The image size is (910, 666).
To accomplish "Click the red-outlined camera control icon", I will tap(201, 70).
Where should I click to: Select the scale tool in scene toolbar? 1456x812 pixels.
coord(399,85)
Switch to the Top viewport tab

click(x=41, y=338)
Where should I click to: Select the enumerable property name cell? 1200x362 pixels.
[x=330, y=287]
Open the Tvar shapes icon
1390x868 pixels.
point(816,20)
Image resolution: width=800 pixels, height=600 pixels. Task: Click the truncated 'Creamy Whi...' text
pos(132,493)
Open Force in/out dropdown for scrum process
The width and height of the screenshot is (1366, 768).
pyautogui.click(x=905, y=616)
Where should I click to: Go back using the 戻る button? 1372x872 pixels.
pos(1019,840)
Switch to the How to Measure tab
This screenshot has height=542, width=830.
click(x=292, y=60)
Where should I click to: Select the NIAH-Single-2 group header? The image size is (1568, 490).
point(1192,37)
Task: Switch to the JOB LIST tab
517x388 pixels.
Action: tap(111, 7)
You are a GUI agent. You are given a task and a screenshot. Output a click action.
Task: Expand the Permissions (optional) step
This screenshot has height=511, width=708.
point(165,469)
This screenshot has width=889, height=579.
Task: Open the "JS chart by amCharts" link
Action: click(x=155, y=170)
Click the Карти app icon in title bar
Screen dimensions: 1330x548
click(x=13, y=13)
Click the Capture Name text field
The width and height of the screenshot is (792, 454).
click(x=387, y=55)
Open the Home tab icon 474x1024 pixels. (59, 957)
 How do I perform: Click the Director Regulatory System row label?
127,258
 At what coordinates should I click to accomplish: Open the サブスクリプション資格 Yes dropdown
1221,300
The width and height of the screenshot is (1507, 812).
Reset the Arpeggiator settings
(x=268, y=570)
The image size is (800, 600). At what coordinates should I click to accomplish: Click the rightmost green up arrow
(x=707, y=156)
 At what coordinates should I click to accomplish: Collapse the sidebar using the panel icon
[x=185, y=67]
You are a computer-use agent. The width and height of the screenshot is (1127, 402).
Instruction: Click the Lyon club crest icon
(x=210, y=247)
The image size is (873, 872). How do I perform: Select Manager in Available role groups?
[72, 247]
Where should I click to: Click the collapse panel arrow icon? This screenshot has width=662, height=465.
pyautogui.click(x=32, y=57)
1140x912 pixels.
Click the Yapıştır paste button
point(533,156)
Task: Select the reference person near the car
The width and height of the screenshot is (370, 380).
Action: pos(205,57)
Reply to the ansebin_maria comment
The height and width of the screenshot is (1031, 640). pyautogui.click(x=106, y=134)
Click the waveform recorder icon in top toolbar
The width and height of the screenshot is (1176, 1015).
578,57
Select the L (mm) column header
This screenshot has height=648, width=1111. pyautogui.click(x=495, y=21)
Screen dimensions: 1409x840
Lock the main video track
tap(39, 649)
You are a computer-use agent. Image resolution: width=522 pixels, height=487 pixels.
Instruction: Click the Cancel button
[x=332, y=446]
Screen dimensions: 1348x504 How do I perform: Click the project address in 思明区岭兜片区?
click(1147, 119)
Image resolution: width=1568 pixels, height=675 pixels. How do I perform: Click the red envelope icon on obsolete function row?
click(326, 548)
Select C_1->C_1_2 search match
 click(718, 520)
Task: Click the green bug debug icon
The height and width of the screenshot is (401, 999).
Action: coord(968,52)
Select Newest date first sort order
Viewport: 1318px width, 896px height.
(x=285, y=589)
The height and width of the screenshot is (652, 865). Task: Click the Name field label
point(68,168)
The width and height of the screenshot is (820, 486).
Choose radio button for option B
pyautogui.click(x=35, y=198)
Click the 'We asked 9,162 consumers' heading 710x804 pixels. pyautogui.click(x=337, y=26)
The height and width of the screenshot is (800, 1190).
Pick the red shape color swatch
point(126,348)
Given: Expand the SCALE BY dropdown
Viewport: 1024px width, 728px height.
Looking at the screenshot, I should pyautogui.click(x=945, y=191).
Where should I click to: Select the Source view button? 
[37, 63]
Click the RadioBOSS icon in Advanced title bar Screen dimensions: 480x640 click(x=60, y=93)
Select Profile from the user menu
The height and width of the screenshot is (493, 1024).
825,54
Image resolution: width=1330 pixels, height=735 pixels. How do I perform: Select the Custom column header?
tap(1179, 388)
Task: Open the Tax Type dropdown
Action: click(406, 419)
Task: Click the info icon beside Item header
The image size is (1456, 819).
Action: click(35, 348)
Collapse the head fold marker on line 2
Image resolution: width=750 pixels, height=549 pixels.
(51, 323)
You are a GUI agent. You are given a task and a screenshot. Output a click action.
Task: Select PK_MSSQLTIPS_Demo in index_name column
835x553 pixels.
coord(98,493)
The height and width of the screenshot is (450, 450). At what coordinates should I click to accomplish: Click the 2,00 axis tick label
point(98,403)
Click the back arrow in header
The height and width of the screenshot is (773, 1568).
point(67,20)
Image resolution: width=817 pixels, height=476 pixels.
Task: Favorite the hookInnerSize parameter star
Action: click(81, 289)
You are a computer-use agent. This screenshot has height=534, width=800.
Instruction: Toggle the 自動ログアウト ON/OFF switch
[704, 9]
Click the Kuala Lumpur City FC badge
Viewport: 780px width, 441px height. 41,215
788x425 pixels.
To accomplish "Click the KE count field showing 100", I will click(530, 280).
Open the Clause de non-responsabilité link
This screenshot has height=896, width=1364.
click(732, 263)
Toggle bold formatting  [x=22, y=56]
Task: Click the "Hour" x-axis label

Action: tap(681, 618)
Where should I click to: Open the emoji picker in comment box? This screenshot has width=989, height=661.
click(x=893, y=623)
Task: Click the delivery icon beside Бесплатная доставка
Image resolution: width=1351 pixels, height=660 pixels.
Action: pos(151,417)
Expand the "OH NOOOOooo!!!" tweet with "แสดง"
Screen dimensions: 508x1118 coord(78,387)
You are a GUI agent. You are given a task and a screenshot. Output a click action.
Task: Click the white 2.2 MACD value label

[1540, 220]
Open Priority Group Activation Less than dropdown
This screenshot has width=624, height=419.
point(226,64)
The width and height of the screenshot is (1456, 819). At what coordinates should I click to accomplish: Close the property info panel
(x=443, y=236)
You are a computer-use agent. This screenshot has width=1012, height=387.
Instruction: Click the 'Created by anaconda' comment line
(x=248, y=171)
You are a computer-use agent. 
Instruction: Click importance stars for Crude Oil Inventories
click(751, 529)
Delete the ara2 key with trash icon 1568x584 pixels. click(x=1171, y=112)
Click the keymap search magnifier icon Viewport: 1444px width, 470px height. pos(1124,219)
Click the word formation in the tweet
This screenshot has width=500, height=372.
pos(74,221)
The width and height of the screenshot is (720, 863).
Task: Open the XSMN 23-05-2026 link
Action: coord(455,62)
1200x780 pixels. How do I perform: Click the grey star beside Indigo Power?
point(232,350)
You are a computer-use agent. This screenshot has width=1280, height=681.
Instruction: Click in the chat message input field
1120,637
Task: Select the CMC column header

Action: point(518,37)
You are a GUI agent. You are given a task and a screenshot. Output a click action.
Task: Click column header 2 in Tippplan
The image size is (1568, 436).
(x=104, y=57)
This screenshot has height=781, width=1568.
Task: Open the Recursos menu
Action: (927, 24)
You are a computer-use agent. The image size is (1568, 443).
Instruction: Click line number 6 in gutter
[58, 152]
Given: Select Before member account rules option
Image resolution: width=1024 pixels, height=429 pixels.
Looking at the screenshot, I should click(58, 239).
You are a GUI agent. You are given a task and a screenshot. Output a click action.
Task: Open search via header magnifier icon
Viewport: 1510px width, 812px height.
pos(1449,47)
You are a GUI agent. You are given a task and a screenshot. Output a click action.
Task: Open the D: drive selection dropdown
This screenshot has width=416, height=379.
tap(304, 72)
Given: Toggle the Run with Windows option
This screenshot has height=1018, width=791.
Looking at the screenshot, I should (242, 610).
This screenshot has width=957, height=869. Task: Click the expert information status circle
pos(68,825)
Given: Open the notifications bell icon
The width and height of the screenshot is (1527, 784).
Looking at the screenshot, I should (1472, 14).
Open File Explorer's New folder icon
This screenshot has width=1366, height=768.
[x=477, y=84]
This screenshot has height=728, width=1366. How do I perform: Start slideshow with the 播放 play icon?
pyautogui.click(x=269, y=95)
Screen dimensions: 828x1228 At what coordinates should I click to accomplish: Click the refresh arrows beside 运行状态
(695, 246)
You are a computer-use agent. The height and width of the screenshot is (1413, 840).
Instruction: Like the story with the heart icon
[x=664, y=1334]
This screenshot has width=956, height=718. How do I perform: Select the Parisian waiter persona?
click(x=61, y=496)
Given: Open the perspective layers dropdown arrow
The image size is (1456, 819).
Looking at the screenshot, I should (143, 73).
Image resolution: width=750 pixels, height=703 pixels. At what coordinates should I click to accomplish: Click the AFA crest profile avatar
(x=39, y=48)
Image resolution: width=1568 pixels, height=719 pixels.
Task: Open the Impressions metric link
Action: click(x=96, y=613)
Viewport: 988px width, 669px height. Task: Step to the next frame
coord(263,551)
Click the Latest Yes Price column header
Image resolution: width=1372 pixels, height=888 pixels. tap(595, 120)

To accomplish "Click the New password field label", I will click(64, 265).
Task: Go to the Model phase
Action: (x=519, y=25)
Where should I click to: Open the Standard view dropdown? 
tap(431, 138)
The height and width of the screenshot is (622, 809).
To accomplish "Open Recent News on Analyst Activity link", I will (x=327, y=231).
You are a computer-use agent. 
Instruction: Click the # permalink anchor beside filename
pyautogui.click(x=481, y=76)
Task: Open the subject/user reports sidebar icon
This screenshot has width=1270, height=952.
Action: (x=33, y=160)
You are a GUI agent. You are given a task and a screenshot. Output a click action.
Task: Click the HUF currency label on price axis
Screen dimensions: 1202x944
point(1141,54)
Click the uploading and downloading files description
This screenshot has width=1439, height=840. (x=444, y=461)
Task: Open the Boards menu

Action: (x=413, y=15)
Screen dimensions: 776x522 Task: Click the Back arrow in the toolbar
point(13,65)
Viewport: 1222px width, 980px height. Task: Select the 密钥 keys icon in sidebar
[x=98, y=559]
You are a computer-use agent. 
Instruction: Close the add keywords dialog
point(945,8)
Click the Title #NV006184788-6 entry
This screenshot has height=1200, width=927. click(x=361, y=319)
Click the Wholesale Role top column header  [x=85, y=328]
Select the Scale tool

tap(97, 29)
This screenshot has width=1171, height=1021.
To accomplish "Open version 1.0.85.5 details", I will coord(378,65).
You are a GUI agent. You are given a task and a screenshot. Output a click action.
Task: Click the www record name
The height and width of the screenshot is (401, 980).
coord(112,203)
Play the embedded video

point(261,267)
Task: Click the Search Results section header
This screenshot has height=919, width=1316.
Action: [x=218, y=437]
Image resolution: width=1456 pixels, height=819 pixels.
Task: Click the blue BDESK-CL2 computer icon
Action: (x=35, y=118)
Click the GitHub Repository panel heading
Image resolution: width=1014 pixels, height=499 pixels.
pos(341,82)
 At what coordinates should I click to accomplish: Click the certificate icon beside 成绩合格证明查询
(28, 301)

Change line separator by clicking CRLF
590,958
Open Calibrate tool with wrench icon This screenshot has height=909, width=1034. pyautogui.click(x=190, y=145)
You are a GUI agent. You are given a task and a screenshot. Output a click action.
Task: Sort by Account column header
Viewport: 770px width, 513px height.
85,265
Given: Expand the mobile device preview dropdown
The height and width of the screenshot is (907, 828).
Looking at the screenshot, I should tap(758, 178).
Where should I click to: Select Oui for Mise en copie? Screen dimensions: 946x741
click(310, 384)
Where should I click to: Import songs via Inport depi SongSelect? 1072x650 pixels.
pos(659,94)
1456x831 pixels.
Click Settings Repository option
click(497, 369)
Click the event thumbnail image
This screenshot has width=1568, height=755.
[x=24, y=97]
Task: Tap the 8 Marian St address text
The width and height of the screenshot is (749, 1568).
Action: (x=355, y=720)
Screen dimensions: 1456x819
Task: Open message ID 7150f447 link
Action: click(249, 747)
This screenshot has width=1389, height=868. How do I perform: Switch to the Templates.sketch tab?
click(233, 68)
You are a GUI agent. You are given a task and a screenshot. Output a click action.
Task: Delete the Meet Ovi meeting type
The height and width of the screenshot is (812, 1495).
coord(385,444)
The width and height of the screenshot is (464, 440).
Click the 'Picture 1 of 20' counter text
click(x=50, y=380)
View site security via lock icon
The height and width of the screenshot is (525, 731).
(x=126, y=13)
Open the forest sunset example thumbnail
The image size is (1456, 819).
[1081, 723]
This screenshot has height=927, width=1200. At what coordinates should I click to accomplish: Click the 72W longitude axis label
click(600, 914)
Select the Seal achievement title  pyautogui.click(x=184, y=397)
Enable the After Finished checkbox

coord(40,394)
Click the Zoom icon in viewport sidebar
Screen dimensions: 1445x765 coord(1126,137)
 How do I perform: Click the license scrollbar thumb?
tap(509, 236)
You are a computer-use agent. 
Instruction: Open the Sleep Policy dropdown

______________________________

**REQUISITO**:
Reescreva o trecho que começa na linha que contém "Click the Kuala Lumpur City FC badge" e termina na linha que contém "Delete the ara2". Troque "Instruction" por "Step" e deixe todo o resto igual.

**RESPOSTA ESCRITA**:
Click the Kuala Lumpur City FC badge
Viewport: 780px width, 441px height. 41,215
788x425 pixels.
To accomplish "Click the KE count field showing 100", I will click(530, 280).
Open the Clause de non-responsabilité link
This screenshot has height=896, width=1364.
click(732, 263)
Toggle bold formatting  [x=22, y=56]
Task: Click the "Hour" x-axis label

Action: tap(681, 618)
Where should I click to: Open the emoji picker in comment box? This screenshot has width=989, height=661.
click(x=893, y=623)
Task: Click the delivery icon beside Бесплатная доставка
Image resolution: width=1351 pixels, height=660 pixels.
Action: pos(151,417)
Expand the "OH NOOOOooo!!!" tweet with "แสดง"
Screen dimensions: 508x1118 coord(78,387)
You are a GUI agent. You are given a task and a screenshot. Output a click action.
Task: Click the white 2.2 MACD value label

[1540, 220]
Open Priority Group Activation Less than dropdown
This screenshot has width=624, height=419.
point(226,64)
The width and height of the screenshot is (1456, 819). At what coordinates should I click to accomplish: Close the property info panel
(x=443, y=236)
You are a computer-use agent. This screenshot has width=1012, height=387.
Step: Click the 'Created by anaconda' comment line
(x=248, y=171)
You are a computer-use agent. 
Step: Click importance stars for Crude Oil Inventories
click(751, 529)
Delete the ara2 key with trash icon 1568x584 pixels. click(x=1171, y=112)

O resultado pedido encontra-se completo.